_CONSIGNAS_
**1.** Responde las siguientes preguntas sobre la columna acerca del recital de Lugansky, con las respuestas marcadas con la misma letra:
(a) ¿En qué teatro y en qué ciudad dio Lugansky el recital?
(b) ¿En qué año participó Lugansky en las "Noches de diciembre de Sviatoslav Richter"?
(c) ¿En qué tres idiomas leyó Richter la novela de Proust?
**2.** Reescribe en forma de lista el párrafo de la columna acerca del recital de Lugansky que comienza con "Llamado inicialmente", conservando sus datos principales.

_TEXTO DE LECTURA_
========================================

Por el camino de los dioses (Opinión)
Hace poco, tuvimos la fortuna de escuchar en vivo a Nikolay Lugansky —por primera vez en Colombia— en el segundo recital de la Serie Internacional de Grandes Pianistas, del Teatro Colsubsidio en Bogotá, espacio que se destaca por la excelencia de las figuras que nos trae, no solo en este rubro de la música clásica, pues también descuella en otras artes y otras músicas. De lejos, el recital del artista moscovita es uno de los dos eventos pianísticos más relevantes del año en nuestro país.
Diego Castillo Serrano
¿Recuerdan esa novela corta de Tolstoi llamada “Sonata a Kreutzer”? La novelita se inspiró en un compositor y pianista llamado Serguéi Tanéyev que hizo morir de celos al autor de “Ana Karenina”, porque su esposa Sofía Behrs se encariñó con él y con su arte. Pues bien: Lugansky desciende de la rama musical-pianística de Tanéyev y Alexander Siloti, que también fueron maestros de Rachmaninoff y Scriabin. Pero más allá de que la tradición rusa del piano, que es absolutamente vigorosa y legendaria, y el caso de Lugansky que es singular, no hay que asombrarse: en nuestro país y Latinoamérica podríamos encontrar ascendencias similares.
Ahora bien, Lugansky interpretó un programa inusual, pero fue patente su itinerario del Romanticismo, que en la segunda parte osciló y serpenteó en gradaciones y espirales hasta alcanzar ciertos clímax y nadires con la locura de los dioses: el lirismo de Mendelsohn, la duplicidad de Schumann y aquella bomba de belleza que fueron las cuatro transcripciones de fragmentos del “Anillo” de Wagner.
¿Y por qué el pianista coronó solo con Wagner la segunda parte del recital tras el intermedio? Primero porque su música es una sobredosis de emoción, un columpio colgado en las nubes, desde las estrellas, que se balancea entre el paraíso y el averno para jamás detenerse. Y segundo, porque es un repertorio que surgió a raíz de su participación en las “Noches de diciembre de Sviatoslav Richter” del año 2001, evento que se realiza en el Museo Estatal de Bellas Artes Pushkin, en Moscú.
Llamado inicialmente “Noches de diciembre” y fundado en 1981 por Richter, aquel tótem pianístico del siglo XX, el festival siempre convoca figuras de la música rusa. De este modo, como cada edición elige temas ligados a la vida de Richter —ucraniano, por cierto—, Lugansky preparó transcripciones de Wagner, compositor central, entre otros, de la novela “En busca del tiempo perdido”, obra de Proust que Richter tanto amaba y conocía entre varias lenguas, pues la leyó en francés, ruso y alemán.

========================================

_DATOS_
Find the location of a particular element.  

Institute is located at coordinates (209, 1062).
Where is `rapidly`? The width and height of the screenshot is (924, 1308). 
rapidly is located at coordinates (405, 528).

========================================

_RESPUESTAS POR CONSIGNA_
**1.**
(a) En el Teatro Colsubsidio, en Bogotá.
(b) En 2001.
(c) En francés, ruso y alemán.

**2.**
- El festival se llamó al principio "Noches de diciembre".
- Lo fundó en 1981 Richter, ucraniano y tótem pianístico del siglo XX.
- Siempre convoca figuras de la música rusa.
- Cada edición elige temas ligados a la vida de Richter.
- Por eso Lugansky preparó transcripciones de Wagner, compositor central, entre otros, de "En busca del tiempo perdido".
- Richter amaba esa novela de Proust y la leyó en francés, ruso y alemán.